2025-01-17 05:28:22 | その他
つい先日、特掃用に履いていた靴を捨てた。
9月10日のブログに登場させたアノ靴だ。
なかなか捨てることができなかった靴を、やっと捨てたわけだ。
ブログに登場させたアノ時点でも既に末期状態だったんだけど、あれから二ヶ月余も健闘してくれた・・・て言うか、強引に履き続けた。


思えば、約半年の付き合いだった。
「半年」と言っても、夏場の半年と冬場の半年では、その中身は全然違う。
夏場の半年は、ハンパな汚れ方では済まない。


この半年の間、この靴は何十人もの人間の腐敗液と、何百(千?万?)匹ものウジを踏んできた。
汚れは靴底には限らない。
上にも側にも、何十人もの腐敗液がタップリ浸み込んでいる。
そんなことを考えると、「我ながら、よくもまぁ・・・」という気分になって苦笑した。


靴に情みたいなものが芽生えてきて、何となく神妙な気持ちになった私は、ある考えが浮かんだ。
「随分と世話になったから、最後はきれいに洗ってやろうかな」


私は、ちょっと善人になったような気分に満足しながら、靴を手に取った。
そして、臭いを確認するために鼻を近づけた。


「グハッ!くせーっ!」
ノーガードの私に、生々しい刺激臭が直撃してきた。
直近の特掃業務から放っておいたせいで、靴に腐敗粘土・腐敗液が着いたままになっていたのだ。


「チッ!しくじった!」
靴に対しての情は、腐敗汚物の力で一気に吹き飛ばされた。
洗ってやるどころが、私はそそくさと靴をゴミ袋に投げ込んだ。
そして、袋の口をきつく縛った。


それにしても、腐乱現場で嗅ぐ腐敗臭と別の場所で嗅ぐ腐敗臭は、似て非なるもの。
腐敗臭は、シャバで嗅いじゃイカンね。


余談だが・・・
せっかくなんで(?)、管理人にも靴の臭いを嗅がせてやろうかと思ったら、「いい!いい!いい!」と速攻で断られた。
当然か・・・。


新しい靴はいつまで履くことになるだろうか。
今は晩秋、これからの時季は特掃の閉閑期になるので、寿命は長めになるだろう。
多分、来年の初夏ぐらいまでは付き合えるのではないかと思う。


自分の回りを見渡せば、私が生きている世界は物が豊富だ。
日本は物質的には満たされている。
特掃現場からでる廃棄物のほとんどは、まだ使えそうな物ばかり。
(ま、物理的には使えても、精神的には使えない物ばかりだけどね。)
そんな物をどんどん処分してしまうのは、だいぶ抵抗がある。
やはり物は大切にした方がいいと思う。


でも、今回別れた特掃靴はちゃんと役割を果たしてくれた。
充分に使いきった。
「さらば、特掃靴」


「さらば」と言えば・・・
10月13日の掲載で、本ブログを終了することを示唆したが、ちょっと考え直した。
書き込み・コメントに影響を受けたせいもあるが、更新頻度を落としながらも、今しばらく続行していこうと思う。

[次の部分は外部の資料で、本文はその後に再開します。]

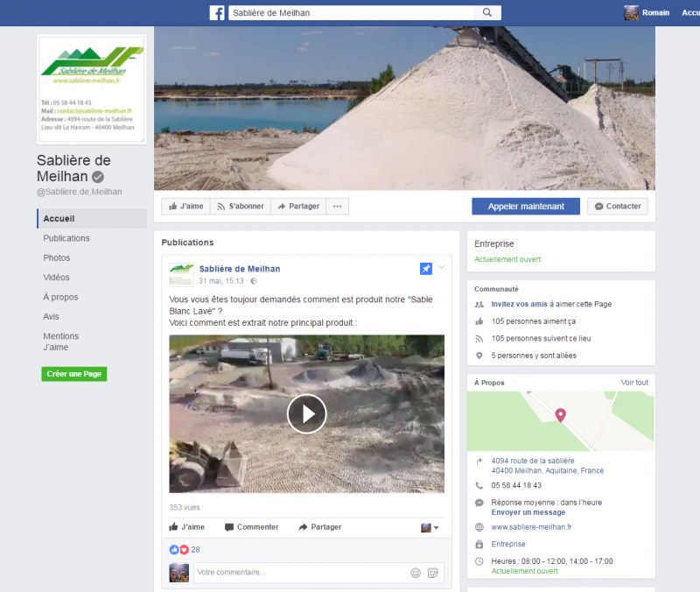Click the magnifier search button
Image resolution: width=700 pixels, height=592 pixels.
pos(487,13)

私は、モノ凄く狭い世界で生きているので、色んな人の価値観や考えに触れることができる書き込み・コメントには格別の新鮮さを覚えている。
人間(自分)を作るうえでの材料になっているような気もする。


狭い世界でしか動いていないと、自然と、都合の悪いことは他(人)のせいにして独善的になってしまいやすい。
書き込み・コメントによって、それを修正できるような気もする。


と言うわけで、本ブログの方は今しばらく続けていこうと思うので、これからもヨロシク。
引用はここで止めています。